Miss M. called the not proven verdict “clouded with ambiguity.”

“The certainty we apply to guilty and not guilty does not apply to not proven,” she said in a statement.

“I am calling on the Scottish government to give survivors a chance,” she added. “There is no convincing argument to retain the outdated verdict. It’s time to scrap not proven for good.”

Many lawyers have argued that the not-proven verdict also harms the accused, by suggesting a defendant was acquitted due to a technicality or a poorly handled prosecution.

Defenders of the not-proven verdict say eliminating it could have unintended consequences.

Brian McConnachie, a high-profile Scottish criminal defense lawyer, said in an interview on BBC Radio that juries are not confused by the option of rendering a not-proven verdict, and that it provides a jury with the chance to express a degree of doubt.

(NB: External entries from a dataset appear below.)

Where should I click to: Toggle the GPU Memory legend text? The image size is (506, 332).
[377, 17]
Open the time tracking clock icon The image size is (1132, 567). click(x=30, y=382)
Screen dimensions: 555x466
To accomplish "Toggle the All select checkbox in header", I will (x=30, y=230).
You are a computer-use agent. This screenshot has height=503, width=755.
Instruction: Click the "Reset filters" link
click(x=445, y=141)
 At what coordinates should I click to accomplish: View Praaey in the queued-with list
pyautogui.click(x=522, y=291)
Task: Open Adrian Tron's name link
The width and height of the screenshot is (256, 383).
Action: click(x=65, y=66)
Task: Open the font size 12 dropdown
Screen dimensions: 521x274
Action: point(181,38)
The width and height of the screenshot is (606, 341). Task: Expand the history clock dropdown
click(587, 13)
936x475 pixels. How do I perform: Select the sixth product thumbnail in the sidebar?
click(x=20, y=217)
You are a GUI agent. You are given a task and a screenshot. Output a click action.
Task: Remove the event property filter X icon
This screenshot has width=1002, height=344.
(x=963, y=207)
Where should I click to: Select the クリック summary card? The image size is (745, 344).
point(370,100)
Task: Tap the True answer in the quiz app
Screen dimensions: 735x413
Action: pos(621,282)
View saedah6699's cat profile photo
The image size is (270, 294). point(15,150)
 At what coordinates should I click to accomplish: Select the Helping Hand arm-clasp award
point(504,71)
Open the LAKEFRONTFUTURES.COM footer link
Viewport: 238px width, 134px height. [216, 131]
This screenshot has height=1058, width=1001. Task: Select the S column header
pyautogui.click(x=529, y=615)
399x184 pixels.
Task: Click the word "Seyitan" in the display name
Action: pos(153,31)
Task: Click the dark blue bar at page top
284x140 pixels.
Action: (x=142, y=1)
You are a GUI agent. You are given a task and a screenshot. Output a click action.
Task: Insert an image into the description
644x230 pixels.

“I don't think it’s an ‘easy out’ at all,” he told BBC, according to The Herald, a Glasgow newspaper. “They are told that they are both verdicts of acquittal and therefore if they weren’t finding somebody not proven, if that didn’t exist, they would be finding them not guilty."

The Herald also reported in an opinion piece that defenders of the law say abolishing it “would undermine Scots law” and amount to “importing an Anglicised system on a wave of emotion.”

(Courthouse News reporter Cain Burdeau is based in the European Union.)